Global configuration#

class ray.data.DataContext(target_max_block_size: int = 134217728, target_shuffle_max_block_size: int = 1073741824, target_min_block_size: int = 1048576, streaming_read_buffer_size: int = 33554432, enable_pandas_block: bool = True, actor_prefetcher_enabled: bool = False, use_push_based_shuffle: bool = False, pipeline_push_based_shuffle_reduce_tasks: bool = True, scheduling_strategy: None | str | ~ray.util.scheduling_strategies.PlacementGroupSchedulingStrategy | ~ray.util.scheduling_strategies.NodeAffinitySchedulingStrategy | ~ray.util.scheduling_strategies.NodeLabelSchedulingStrategy = 'SPREAD', scheduling_strategy_large_args: None | str | ~ray.util.scheduling_strategies.PlacementGroupSchedulingStrategy | ~ray.util.scheduling_strategies.NodeAffinitySchedulingStrategy | ~ray.util.scheduling_strategies.NodeLabelSchedulingStrategy = 'DEFAULT', large_args_threshold: int = 52428800, use_polars: bool = False, eager_free: bool = True, decoding_size_estimation: bool = True, min_parallelism: int = 200, read_op_min_num_blocks: int = 200, enable_tensor_extension_casting: bool = True, use_arrow_tensor_v2: bool = True, enable_auto_log_stats: bool = False, verbose_stats_logs: bool = False, trace_allocations: bool = False, execution_options: ExecutionOptions = <factory>, use_ray_tqdm: bool = True, enable_progress_bars: bool = True, enable_operator_progress_bars: bool = True, enable_progress_bar_name_truncation: bool = True, enable_get_object_locations_for_metrics: bool = False, write_file_retry_on_errors: ~typing.List[str] = ('AWS Error INTERNAL_FAILURE', 'AWS Error NETWORK_CONNECTION', 'AWS Error SLOW_DOWN', 'AWS Error UNKNOWN (HTTP status 503)'), warn_on_driver_memory_usage_bytes: int = 2147483648, actor_task_retry_on_errors: bool | ~typing.List[BaseException] = False, op_resource_reservation_enabled: bool = True, op_resource_reservation_ratio: float = 0.5, max_errored_blocks: int = 0, log_internal_stack_trace_to_stdout: bool = False, raise_original_map_exception: bool = False, print_on_execution_start: bool = True, s3_try_create_dir: bool = False, wait_for_min_actors_s: int = 600, retried_io_errors: ~typing.List[str] = <factory>)[source]#

Global settings for Ray Data.

Configure this class to enable advanced features and tune performance.

Warning

Apply changes before creating a Dataset.
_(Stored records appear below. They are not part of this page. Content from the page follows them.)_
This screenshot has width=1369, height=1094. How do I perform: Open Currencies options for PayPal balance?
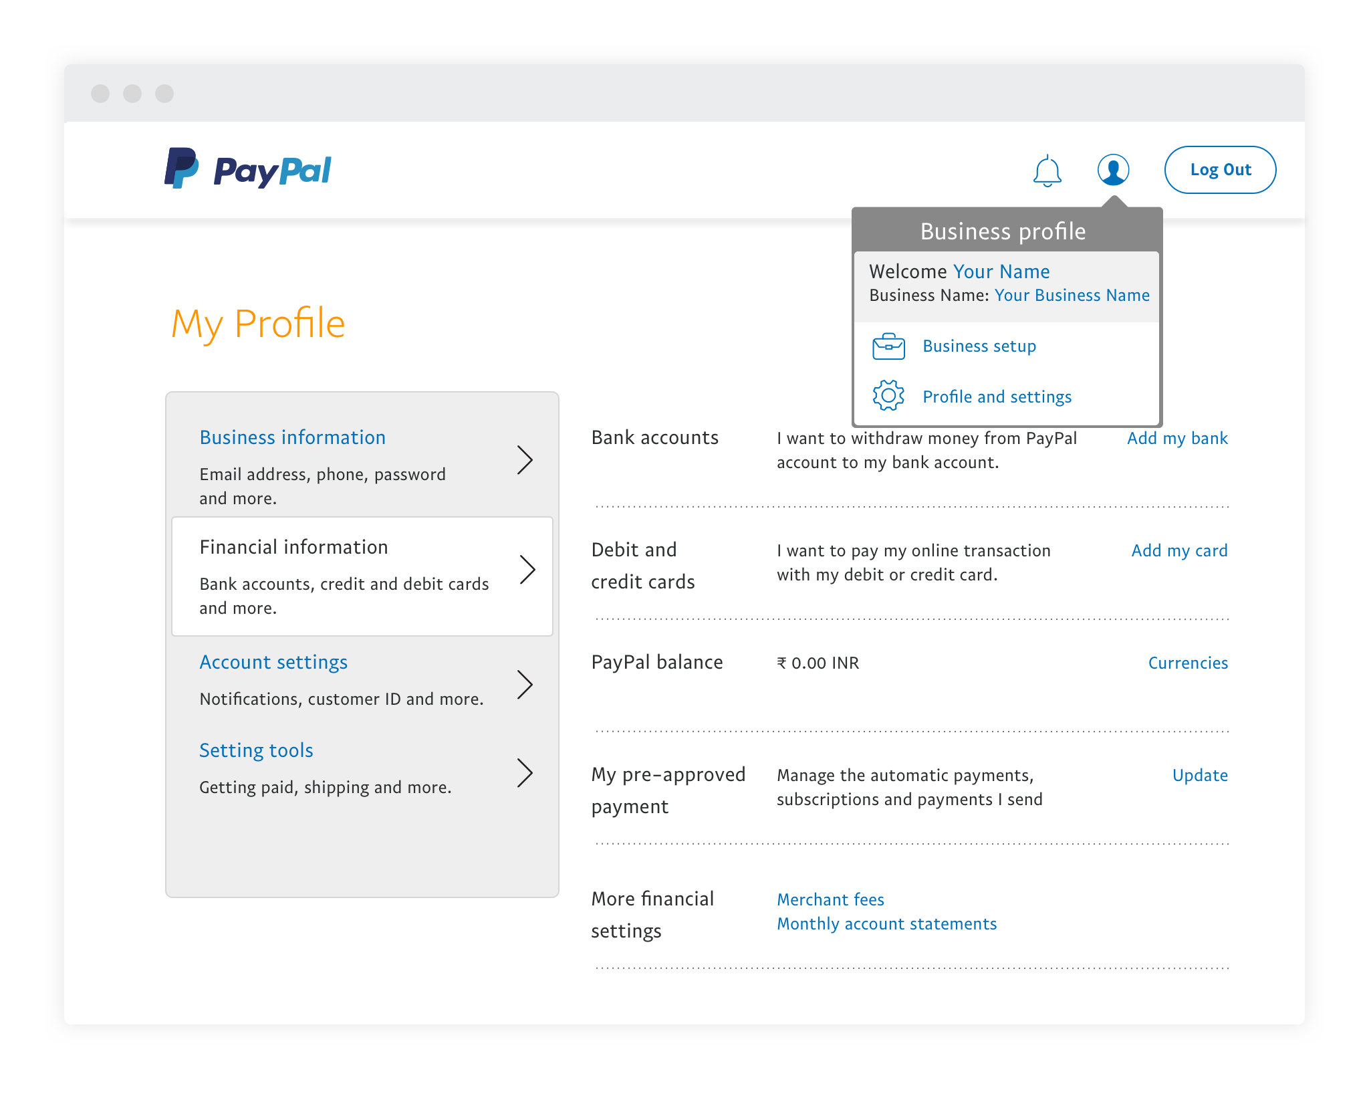[x=1187, y=662]
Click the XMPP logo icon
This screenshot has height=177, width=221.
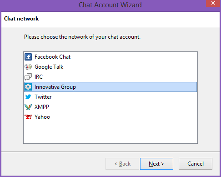click(x=28, y=107)
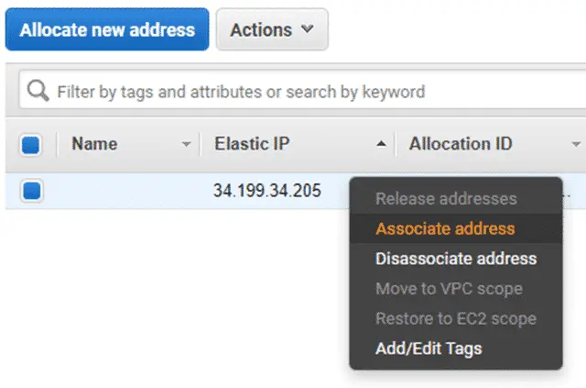The image size is (586, 388).
Task: Click the Elastic IP sort ascending arrow
Action: coord(381,144)
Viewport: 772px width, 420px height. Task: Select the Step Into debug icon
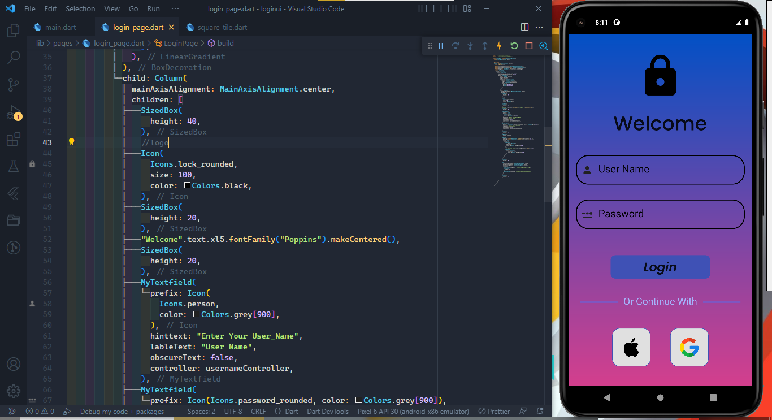click(x=470, y=46)
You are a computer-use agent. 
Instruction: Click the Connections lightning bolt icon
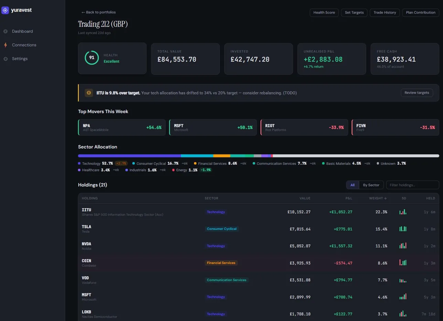pos(6,45)
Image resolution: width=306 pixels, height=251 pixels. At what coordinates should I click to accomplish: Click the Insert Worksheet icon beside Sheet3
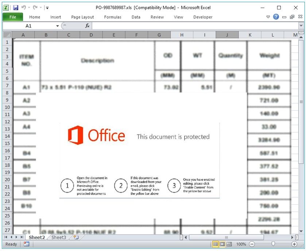tap(76, 237)
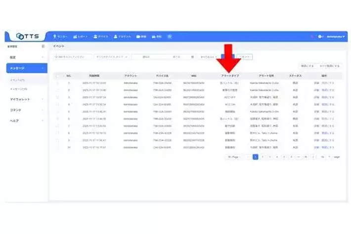Click the settings gear icon at top right
The width and height of the screenshot is (351, 234).
coord(320,37)
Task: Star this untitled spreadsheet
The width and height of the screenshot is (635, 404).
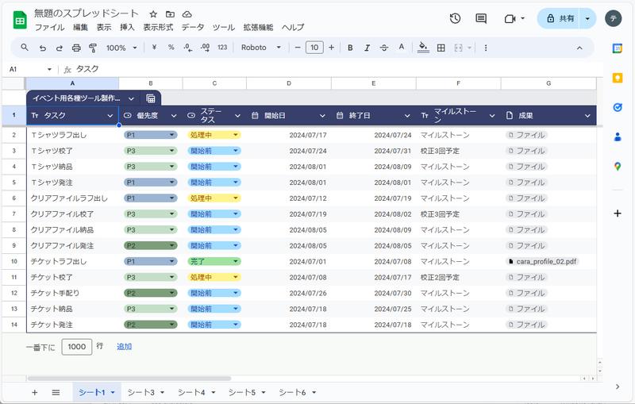Action: (x=152, y=14)
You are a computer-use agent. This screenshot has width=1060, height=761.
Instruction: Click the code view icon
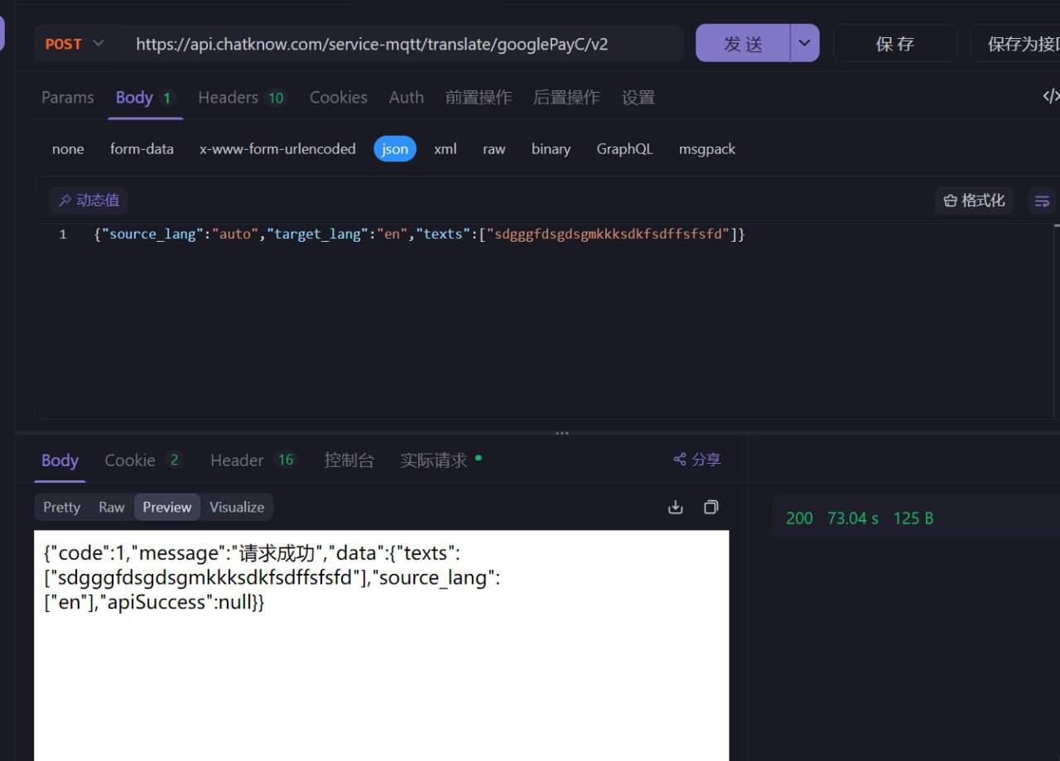1050,96
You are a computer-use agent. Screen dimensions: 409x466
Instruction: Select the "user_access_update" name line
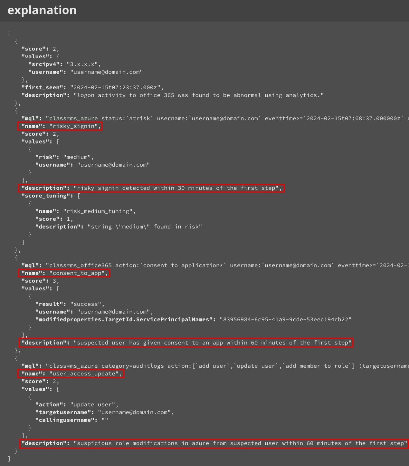71,374
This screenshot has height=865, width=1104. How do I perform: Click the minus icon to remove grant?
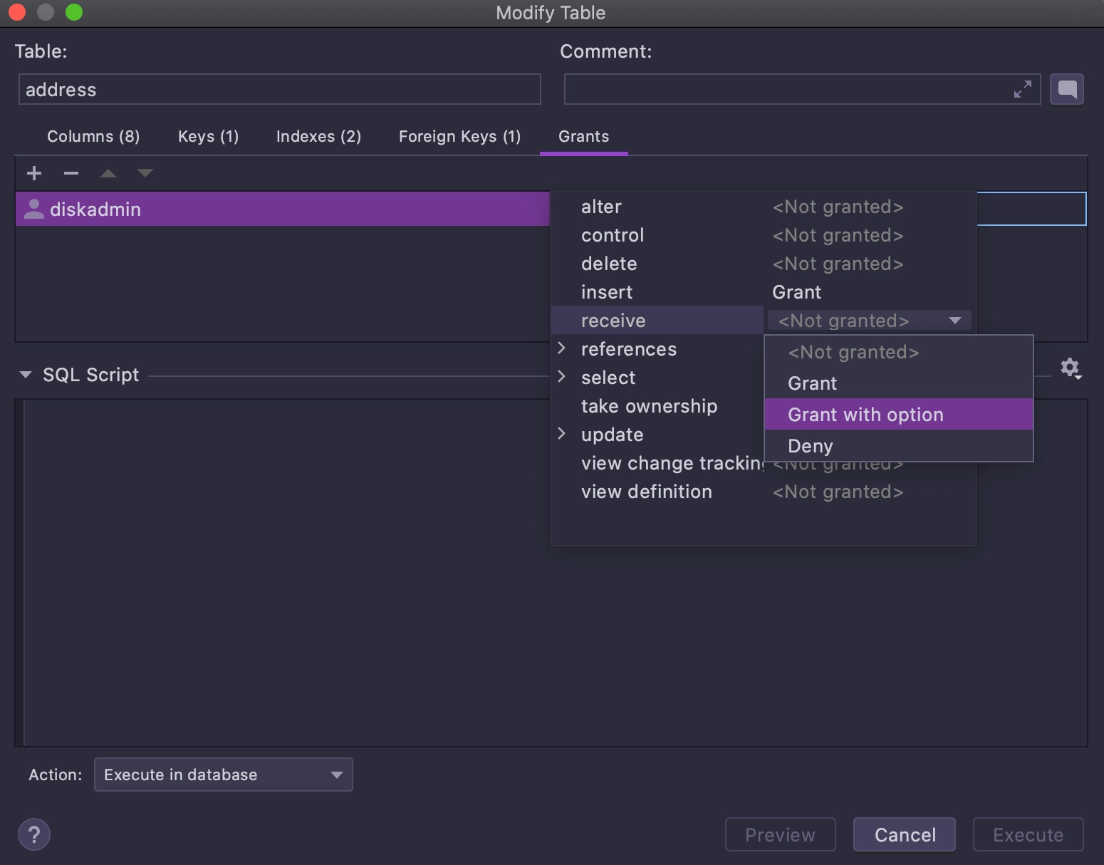71,173
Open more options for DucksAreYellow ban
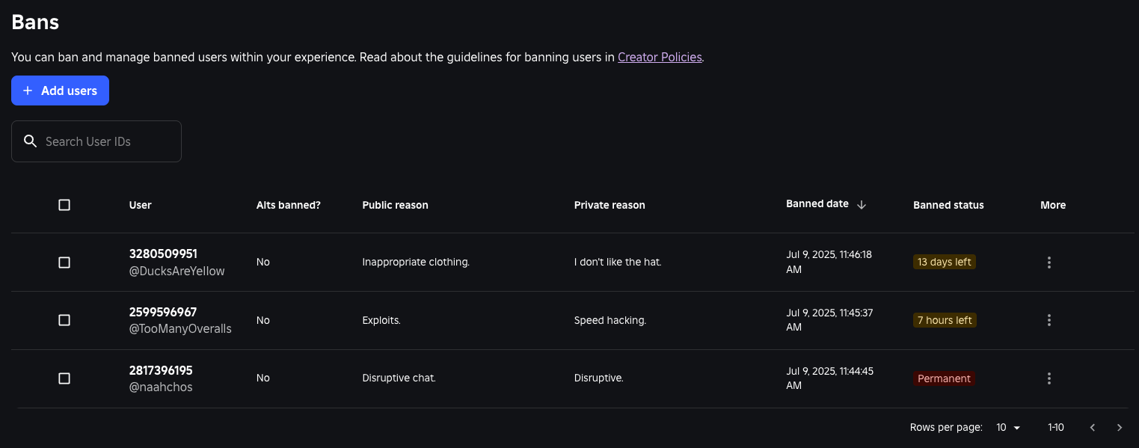Screen dimensions: 1139x448 pyautogui.click(x=1049, y=263)
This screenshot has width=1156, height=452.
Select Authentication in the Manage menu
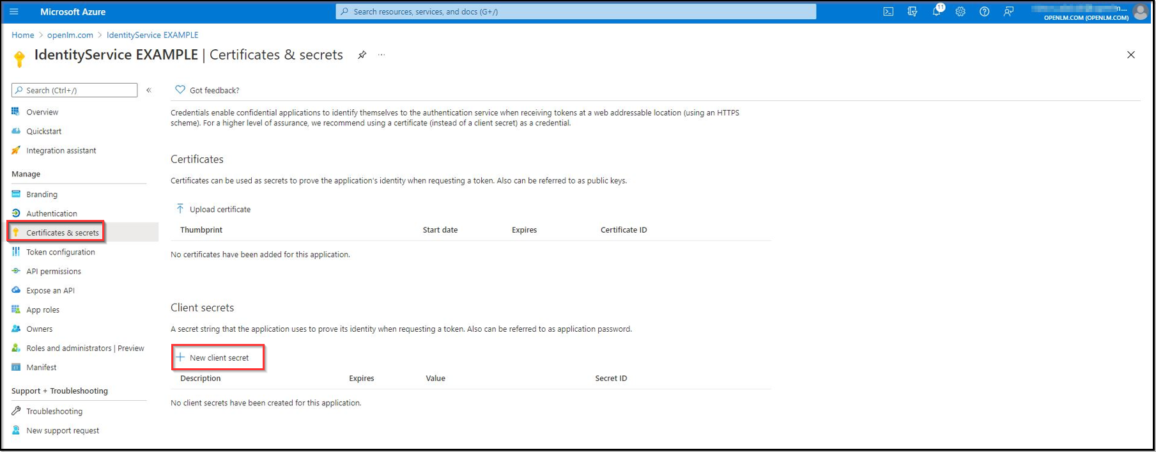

Changes made after won’t take effect.

Note

This object is automatically propagated to workers. Access it from the driver and remote workers with DataContext.get_current().

Examples

>>> from ray.data import DataContext
>>> DataContext.get_current().enable_progress_bars = False
Parameters:
  • target_max_block_size – The max target block size in bytes for reads and transformations.

  • target_shuffle_max_block_size – The max target block size in bytes for shuffle ops like random_shuffle, sort, and repartition.

  • target_min_block_size – Ray Data avoids creating blocks smaller than this size in bytes on read. This takes precedence over read_op_min_num_blocks.

  • streaming_read_buffer_size – Buffer size when doing streaming reads from local or remote storage.

  • enable_pandas_block – Whether pandas block format is enabled.

  • actor_prefetcher_enabled – Whether to use actor based block prefetcher.

  • use_push_based_shuffle – Whether to use push-based shuffle.

  • pipeline_push_based_shuffle_reduce_tasks

  • scheduling_strategy – The global scheduling strategy. For tasks with large args, scheduling_strategy_large_args takes precedence.

  • scheduling_strategy_large_args – Scheduling strategy for tasks with large args.

  • large_args_threshold – Size in bytes after which point task arguments are considered large. Choose a value so that the data transfer overhead is significant in comparison to task scheduling (i.e., low tens of ms).

  • use_polars – Whether to use Polars for tabular dataset sorts, groupbys, and aggregations.

  • eager_free – Whether to eagerly free memory.

  • decoding_size_estimation – Whether to estimate in-memory decoding data size for data source.

  • min_parallelism – This setting is deprecated. Use read_op_min_num_blocks instead.

  • read_op_min_num_blocks – Minimum number of read output blocks for a dataset.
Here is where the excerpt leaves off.